ABOUT THIS EXERCISE:
For the records below, reproduce exactly the line that contains "This screenshot has height=430, width=600." and all subsequent lines, with nothing left out and nothing added.

SOURCE MATERIAL:
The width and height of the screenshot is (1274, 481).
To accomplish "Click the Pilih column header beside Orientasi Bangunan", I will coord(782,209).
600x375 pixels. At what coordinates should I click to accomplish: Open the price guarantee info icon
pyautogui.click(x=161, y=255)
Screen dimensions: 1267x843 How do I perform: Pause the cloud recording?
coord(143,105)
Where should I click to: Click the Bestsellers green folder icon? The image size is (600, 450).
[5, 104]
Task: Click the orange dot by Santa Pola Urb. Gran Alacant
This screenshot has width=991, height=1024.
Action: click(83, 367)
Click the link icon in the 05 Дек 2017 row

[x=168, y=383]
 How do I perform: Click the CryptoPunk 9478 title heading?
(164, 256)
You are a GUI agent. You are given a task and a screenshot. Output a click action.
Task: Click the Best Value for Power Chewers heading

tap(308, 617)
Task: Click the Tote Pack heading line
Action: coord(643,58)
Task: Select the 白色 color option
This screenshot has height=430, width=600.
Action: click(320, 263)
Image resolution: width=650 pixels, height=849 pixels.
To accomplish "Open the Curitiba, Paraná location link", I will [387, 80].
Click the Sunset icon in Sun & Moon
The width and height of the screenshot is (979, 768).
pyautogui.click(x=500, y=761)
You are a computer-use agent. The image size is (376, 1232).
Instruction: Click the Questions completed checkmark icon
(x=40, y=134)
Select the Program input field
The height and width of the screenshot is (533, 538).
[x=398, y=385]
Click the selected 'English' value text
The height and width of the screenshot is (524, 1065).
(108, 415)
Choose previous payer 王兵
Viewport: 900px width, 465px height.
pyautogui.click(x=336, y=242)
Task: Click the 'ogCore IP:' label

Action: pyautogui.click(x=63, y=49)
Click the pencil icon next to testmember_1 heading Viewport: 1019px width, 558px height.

RESPONSE AREA:
This screenshot has height=430, width=600.
Action: click(320, 263)
Image resolution: width=650 pixels, height=849 pixels.
To accomplish "Open the Curitiba, Paraná location link", I will [387, 80].
Click the Sunset icon in Sun & Moon
The width and height of the screenshot is (979, 768).
pyautogui.click(x=500, y=761)
You are a computer-use agent. The image size is (376, 1232).
Instruction: Click the Questions completed checkmark icon
(x=40, y=134)
Select the Program input field
The height and width of the screenshot is (533, 538).
[x=398, y=385]
Click the selected 'English' value text
The height and width of the screenshot is (524, 1065).
(108, 415)
Choose previous payer 王兵
Viewport: 900px width, 465px height.
pyautogui.click(x=336, y=242)
Task: Click the 'ogCore IP:' label

Action: pyautogui.click(x=63, y=49)
Click the pencil icon next to testmember_1 heading Viewport: 1019px width, 558px height.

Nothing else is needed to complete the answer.